--- DATA LISTING Enclosed Below ---
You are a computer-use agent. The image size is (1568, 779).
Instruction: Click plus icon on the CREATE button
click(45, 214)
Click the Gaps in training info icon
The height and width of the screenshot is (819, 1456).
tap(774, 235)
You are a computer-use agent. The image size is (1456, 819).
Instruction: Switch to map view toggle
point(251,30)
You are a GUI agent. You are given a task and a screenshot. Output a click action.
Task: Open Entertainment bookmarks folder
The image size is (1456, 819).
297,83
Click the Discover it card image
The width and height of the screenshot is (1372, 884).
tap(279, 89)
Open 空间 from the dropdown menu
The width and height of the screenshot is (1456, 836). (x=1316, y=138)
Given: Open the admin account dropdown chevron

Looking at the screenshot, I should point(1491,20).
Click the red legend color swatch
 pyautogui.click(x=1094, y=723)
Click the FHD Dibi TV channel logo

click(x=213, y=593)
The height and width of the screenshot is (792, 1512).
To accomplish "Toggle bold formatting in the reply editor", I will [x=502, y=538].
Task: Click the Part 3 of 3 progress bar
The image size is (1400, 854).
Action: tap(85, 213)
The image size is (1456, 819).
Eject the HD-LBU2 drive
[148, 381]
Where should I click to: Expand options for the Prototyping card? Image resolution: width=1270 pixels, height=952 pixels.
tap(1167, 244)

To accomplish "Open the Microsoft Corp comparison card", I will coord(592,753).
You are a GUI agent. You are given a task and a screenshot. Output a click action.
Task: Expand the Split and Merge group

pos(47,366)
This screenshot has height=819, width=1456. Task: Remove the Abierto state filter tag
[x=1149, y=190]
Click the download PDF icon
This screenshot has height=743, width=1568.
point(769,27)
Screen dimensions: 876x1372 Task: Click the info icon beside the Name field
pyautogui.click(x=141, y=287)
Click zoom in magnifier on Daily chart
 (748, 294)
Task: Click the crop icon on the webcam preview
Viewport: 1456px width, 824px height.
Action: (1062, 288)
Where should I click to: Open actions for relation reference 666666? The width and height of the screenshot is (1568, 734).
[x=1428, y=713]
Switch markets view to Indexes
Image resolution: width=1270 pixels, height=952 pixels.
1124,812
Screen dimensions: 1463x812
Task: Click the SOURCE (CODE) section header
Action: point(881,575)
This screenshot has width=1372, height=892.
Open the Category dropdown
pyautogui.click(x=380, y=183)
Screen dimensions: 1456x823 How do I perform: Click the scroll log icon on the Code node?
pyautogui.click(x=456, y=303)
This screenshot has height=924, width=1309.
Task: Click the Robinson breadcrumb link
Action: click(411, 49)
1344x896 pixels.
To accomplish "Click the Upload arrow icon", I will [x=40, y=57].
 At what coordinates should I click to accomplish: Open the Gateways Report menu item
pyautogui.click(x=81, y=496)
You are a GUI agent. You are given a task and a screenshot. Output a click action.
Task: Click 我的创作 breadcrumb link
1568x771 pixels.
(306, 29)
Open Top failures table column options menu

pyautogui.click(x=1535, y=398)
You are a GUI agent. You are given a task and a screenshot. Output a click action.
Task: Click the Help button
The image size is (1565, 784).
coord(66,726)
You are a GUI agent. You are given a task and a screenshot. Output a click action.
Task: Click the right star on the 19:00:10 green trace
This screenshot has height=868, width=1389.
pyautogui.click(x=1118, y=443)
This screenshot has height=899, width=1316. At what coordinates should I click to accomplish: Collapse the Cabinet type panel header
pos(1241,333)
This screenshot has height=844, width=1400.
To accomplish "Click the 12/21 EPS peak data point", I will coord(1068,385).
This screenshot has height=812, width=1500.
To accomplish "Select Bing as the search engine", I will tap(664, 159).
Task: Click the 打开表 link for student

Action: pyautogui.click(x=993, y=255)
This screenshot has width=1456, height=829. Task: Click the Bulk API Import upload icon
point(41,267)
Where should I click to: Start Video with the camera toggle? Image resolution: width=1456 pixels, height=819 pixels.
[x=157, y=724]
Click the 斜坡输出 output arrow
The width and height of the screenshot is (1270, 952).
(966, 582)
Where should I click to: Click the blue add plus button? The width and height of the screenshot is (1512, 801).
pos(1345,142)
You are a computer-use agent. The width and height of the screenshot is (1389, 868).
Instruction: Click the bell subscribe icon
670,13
--- End of Enclosed DATA LISTING ---
▸ WHAT IS NEEDED
All entries are to be reproduced verbatim, with none omitted.

▸ THE ANSWER
You are a computer-use agent. The image size is (1568, 779).
Instruction: Click plus icon on the CREATE button
click(45, 214)
Click the Gaps in training info icon
The height and width of the screenshot is (819, 1456).
tap(774, 235)
You are a computer-use agent. The image size is (1456, 819).
Instruction: Switch to map view toggle
point(251,30)
You are a GUI agent. You are given a task and a screenshot. Output a click action.
Task: Open Entertainment bookmarks folder
The image size is (1456, 819).
297,83
Click the Discover it card image
The width and height of the screenshot is (1372, 884).
tap(279, 89)
Open 空间 from the dropdown menu
The width and height of the screenshot is (1456, 836). (x=1316, y=138)
Given: Open the admin account dropdown chevron

Looking at the screenshot, I should point(1491,20).
Click the red legend color swatch
 pyautogui.click(x=1094, y=723)
Click the FHD Dibi TV channel logo

click(x=213, y=593)
The height and width of the screenshot is (792, 1512).
To accomplish "Toggle bold formatting in the reply editor", I will [x=502, y=538].
Task: Click the Part 3 of 3 progress bar
The image size is (1400, 854).
Action: tap(85, 213)
The image size is (1456, 819).
Eject the HD-LBU2 drive
[148, 381]
Where should I click to: Expand options for the Prototyping card? Image resolution: width=1270 pixels, height=952 pixels.
tap(1167, 244)

To accomplish "Open the Microsoft Corp comparison card", I will coord(592,753).
You are a GUI agent. You are given a task and a screenshot. Output a click action.
Task: Expand the Split and Merge group

pos(47,366)
This screenshot has height=819, width=1456. Task: Remove the Abierto state filter tag
[x=1149, y=190]
Click the download PDF icon
This screenshot has height=743, width=1568.
point(769,27)
Screen dimensions: 876x1372 Task: Click the info icon beside the Name field
pyautogui.click(x=141, y=287)
Click zoom in magnifier on Daily chart
 (748, 294)
Task: Click the crop icon on the webcam preview
Viewport: 1456px width, 824px height.
Action: (1062, 288)
Where should I click to: Open actions for relation reference 666666? The width and height of the screenshot is (1568, 734).
[x=1428, y=713]
Switch markets view to Indexes
Image resolution: width=1270 pixels, height=952 pixels.
1124,812
Screen dimensions: 1463x812
Task: Click the SOURCE (CODE) section header
Action: point(881,575)
This screenshot has width=1372, height=892.
Open the Category dropdown
pyautogui.click(x=380, y=183)
Screen dimensions: 1456x823 How do I perform: Click the scroll log icon on the Code node?
pyautogui.click(x=456, y=303)
This screenshot has height=924, width=1309.
Task: Click the Robinson breadcrumb link
Action: click(411, 49)
1344x896 pixels.
To accomplish "Click the Upload arrow icon", I will [x=40, y=57].
 At what coordinates should I click to accomplish: Open the Gateways Report menu item
pyautogui.click(x=81, y=496)
You are a GUI agent. You are given a task and a screenshot. Output a click action.
Task: Click 我的创作 breadcrumb link
1568x771 pixels.
(306, 29)
Open Top failures table column options menu

pyautogui.click(x=1535, y=398)
You are a GUI agent. You are given a task and a screenshot. Output a click action.
Task: Click the Help button
The image size is (1565, 784).
coord(66,726)
You are a GUI agent. You are given a task and a screenshot. Output a click action.
Task: Click the right star on the 19:00:10 green trace
This screenshot has height=868, width=1389.
pyautogui.click(x=1118, y=443)
This screenshot has height=899, width=1316. At what coordinates should I click to accomplish: Collapse the Cabinet type panel header
pos(1241,333)
This screenshot has height=844, width=1400.
To accomplish "Click the 12/21 EPS peak data point", I will coord(1068,385).
This screenshot has height=812, width=1500.
To accomplish "Select Bing as the search engine", I will tap(664, 159).
Task: Click the 打开表 link for student

Action: pyautogui.click(x=993, y=255)
This screenshot has width=1456, height=829. Task: Click the Bulk API Import upload icon
point(41,267)
Where should I click to: Start Video with the camera toggle? Image resolution: width=1456 pixels, height=819 pixels.
[x=157, y=724]
Click the 斜坡输出 output arrow
The width and height of the screenshot is (1270, 952).
(966, 582)
Where should I click to: Click the blue add plus button? The width and height of the screenshot is (1512, 801).
pos(1345,142)
You are a computer-use agent. The width and height of the screenshot is (1389, 868).
Instruction: Click the bell subscribe icon
670,13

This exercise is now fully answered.